Le général Rémi Macarez cite ensuite l’expertise du centre d’études et de recherches sur l’appareillage des personnes en situations de handicap. Cette entité de l’INI concentre ses recherches sur le handicap moteur. Elle conçoit des fauteuils roulants de plus en plus perfectionnés, des lames de sport ou encore des prothèses bioniques qui utilisent l’intelligence artificielle. « Notre degré d’exigence est très élevé et j’aime également valoriser le banc d’essai de l’ensemble des dispositifs d’appareillage en amont de la décision de remboursement par l’Assurance-maladie. Cette mission, rattachée à notre centre d’études, profite à l’ensemble de la santé publique et illustre particulièrement bien le fait que les avancées médicales dans le cadre de notre défense profitent à la population générale ».
Enfin, le troisième centre accueille les militaires blessés de guerre, et les victimes civiles de guerre et d’attentats.

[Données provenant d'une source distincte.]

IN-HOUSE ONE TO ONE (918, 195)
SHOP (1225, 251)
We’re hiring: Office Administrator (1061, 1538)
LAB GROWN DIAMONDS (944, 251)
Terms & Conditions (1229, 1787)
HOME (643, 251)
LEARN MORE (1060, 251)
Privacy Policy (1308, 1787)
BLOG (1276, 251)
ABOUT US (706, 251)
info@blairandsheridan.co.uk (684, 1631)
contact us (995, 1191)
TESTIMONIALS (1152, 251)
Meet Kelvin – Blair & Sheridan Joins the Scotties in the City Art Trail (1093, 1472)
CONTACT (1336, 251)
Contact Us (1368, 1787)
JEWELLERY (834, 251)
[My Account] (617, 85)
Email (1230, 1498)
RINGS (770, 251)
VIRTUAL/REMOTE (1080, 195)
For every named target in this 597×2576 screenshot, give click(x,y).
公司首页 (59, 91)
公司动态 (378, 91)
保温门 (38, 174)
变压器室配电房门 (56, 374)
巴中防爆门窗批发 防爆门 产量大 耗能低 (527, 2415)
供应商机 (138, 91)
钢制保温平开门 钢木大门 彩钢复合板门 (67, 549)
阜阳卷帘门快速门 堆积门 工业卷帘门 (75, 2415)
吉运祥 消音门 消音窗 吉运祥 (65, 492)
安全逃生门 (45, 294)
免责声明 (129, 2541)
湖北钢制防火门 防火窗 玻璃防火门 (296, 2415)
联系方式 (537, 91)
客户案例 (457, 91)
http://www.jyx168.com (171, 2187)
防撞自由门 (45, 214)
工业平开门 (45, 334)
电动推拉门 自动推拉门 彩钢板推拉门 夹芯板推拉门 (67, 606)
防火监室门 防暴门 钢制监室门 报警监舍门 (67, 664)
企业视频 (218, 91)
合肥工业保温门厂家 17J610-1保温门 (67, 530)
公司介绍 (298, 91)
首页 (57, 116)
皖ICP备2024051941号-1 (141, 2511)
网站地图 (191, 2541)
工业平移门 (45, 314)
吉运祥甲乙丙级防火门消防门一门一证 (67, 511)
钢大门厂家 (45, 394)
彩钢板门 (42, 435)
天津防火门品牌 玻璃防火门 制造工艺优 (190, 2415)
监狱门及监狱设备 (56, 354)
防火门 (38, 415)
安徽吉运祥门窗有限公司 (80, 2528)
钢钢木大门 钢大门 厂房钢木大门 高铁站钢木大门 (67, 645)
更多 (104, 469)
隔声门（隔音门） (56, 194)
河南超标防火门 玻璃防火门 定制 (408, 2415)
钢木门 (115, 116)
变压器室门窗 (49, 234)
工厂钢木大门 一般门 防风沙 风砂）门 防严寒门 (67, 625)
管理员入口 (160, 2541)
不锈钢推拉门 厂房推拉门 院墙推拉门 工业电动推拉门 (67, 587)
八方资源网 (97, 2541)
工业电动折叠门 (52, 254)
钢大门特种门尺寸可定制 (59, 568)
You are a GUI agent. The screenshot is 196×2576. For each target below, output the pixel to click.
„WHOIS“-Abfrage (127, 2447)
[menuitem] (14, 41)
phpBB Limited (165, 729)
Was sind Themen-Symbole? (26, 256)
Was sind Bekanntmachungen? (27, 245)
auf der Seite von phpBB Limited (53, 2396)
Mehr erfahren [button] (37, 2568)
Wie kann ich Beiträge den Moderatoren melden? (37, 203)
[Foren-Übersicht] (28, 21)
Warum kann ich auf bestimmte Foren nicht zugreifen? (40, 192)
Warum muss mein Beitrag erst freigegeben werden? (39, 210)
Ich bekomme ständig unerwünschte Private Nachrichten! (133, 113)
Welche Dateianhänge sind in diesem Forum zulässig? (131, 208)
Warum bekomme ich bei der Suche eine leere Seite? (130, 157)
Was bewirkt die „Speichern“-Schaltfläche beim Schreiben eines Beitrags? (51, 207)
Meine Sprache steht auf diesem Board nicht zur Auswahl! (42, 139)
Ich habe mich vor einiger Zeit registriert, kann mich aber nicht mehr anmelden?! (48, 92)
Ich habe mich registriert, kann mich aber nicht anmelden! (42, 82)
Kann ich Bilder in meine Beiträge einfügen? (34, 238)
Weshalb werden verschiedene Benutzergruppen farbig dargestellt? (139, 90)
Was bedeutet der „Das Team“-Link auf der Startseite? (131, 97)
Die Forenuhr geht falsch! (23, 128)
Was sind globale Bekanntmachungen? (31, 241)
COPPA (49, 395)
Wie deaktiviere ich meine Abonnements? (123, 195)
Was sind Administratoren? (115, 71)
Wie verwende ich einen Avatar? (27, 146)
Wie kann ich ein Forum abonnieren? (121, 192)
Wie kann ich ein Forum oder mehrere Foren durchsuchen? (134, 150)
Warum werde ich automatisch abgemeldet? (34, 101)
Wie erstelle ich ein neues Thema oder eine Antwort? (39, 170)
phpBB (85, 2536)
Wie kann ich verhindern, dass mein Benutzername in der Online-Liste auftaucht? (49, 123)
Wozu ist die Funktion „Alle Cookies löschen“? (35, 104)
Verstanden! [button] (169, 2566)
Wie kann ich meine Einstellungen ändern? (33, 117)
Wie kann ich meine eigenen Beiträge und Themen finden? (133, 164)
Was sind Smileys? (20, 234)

Le général Macarez se retrouve donc à la tête de « trois entités interfacées et synergiques ». Elles n’échappent cependant pas aux tensions en ressources humaines qui affectent le monde de la santé.
« Il nous manque par exemple 20 % d’infirmières. Nous veillons à mieux faire connaître l’Institution mais en Île-de-France, le coût du logement et les temps de transport représentent de réels obstacles », conclut-il.